Segment Open
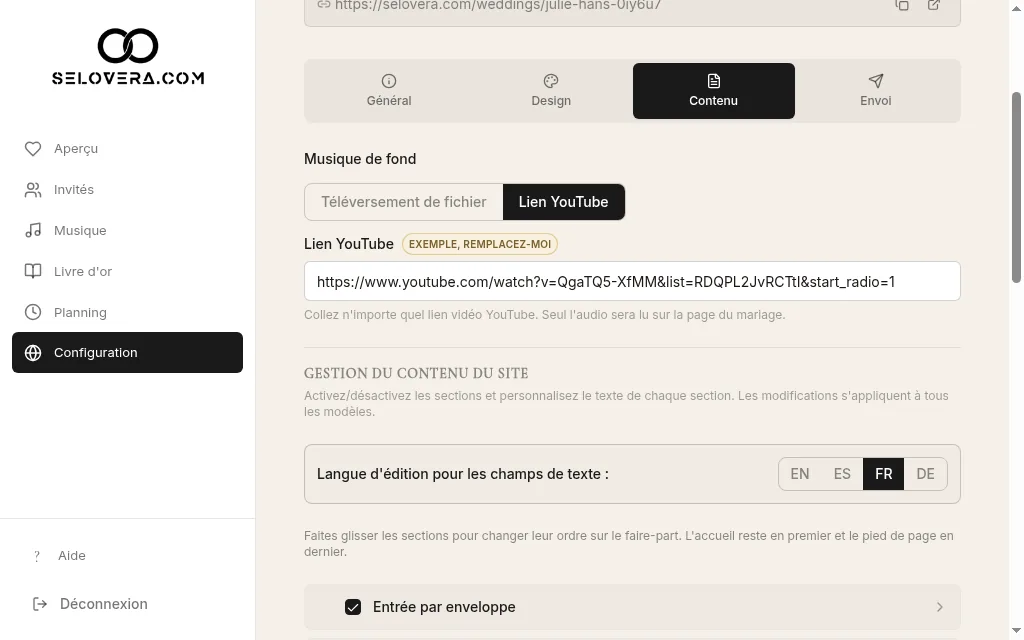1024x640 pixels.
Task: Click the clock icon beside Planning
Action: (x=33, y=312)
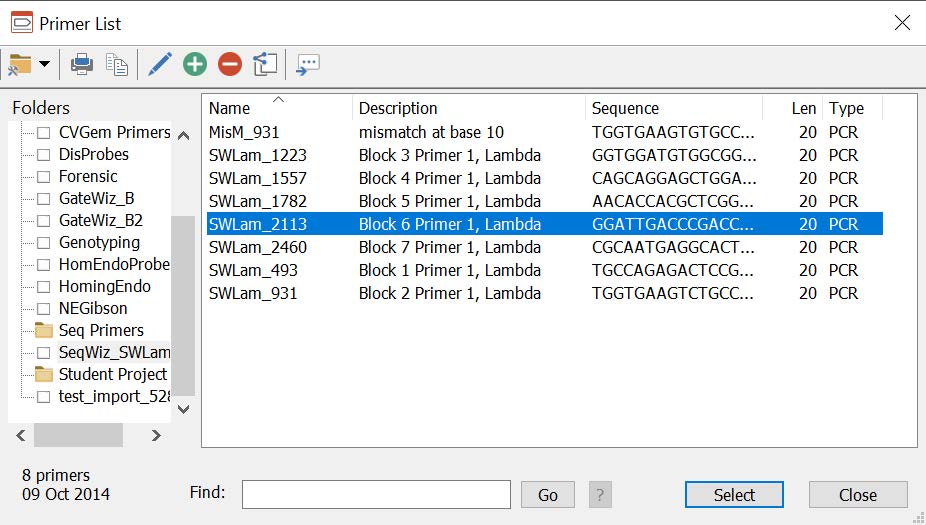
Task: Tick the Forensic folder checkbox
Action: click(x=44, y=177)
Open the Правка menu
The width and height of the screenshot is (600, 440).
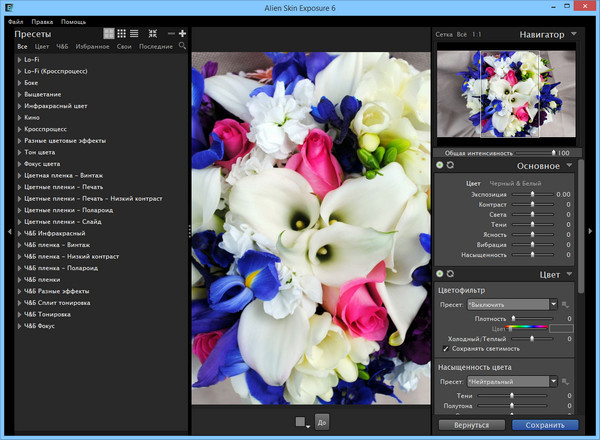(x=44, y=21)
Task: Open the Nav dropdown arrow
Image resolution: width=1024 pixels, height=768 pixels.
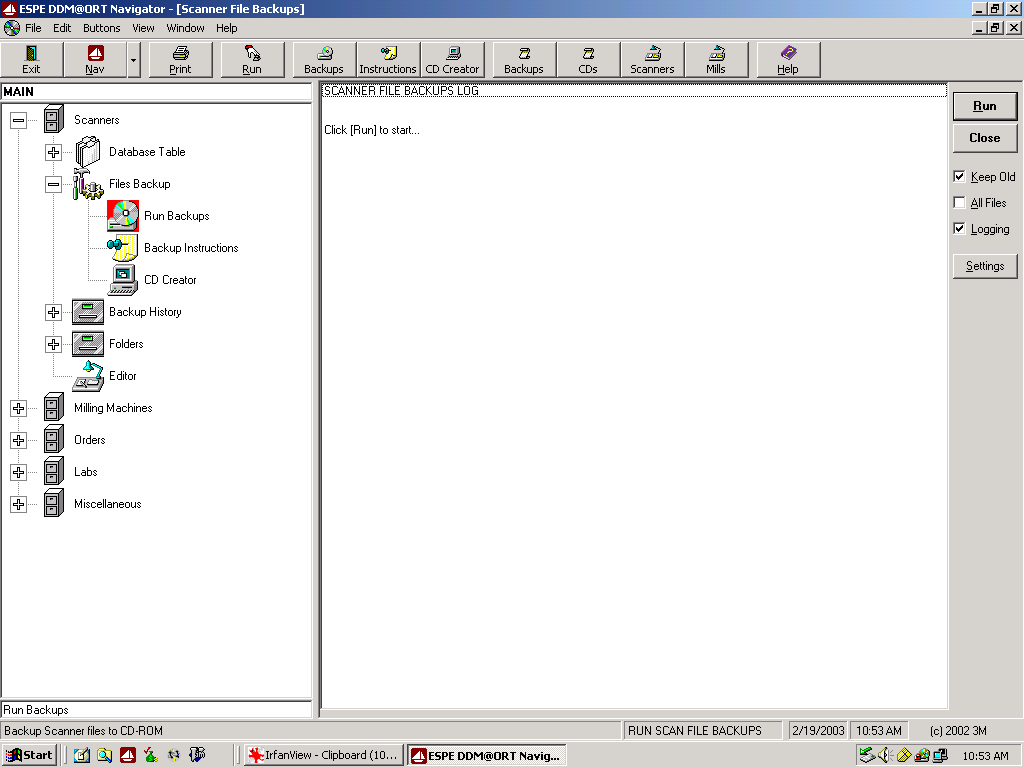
Segment Closed
### [Assigned task]
Lines from the one containing "Task: Open the Nav dropdown arrow" through the end of the listing, both included, are to be restated exactly, and pictures are to be left out.

### [Result for this exercise]
Task: Open the Nav dropdown arrow
Image resolution: width=1024 pixels, height=768 pixels.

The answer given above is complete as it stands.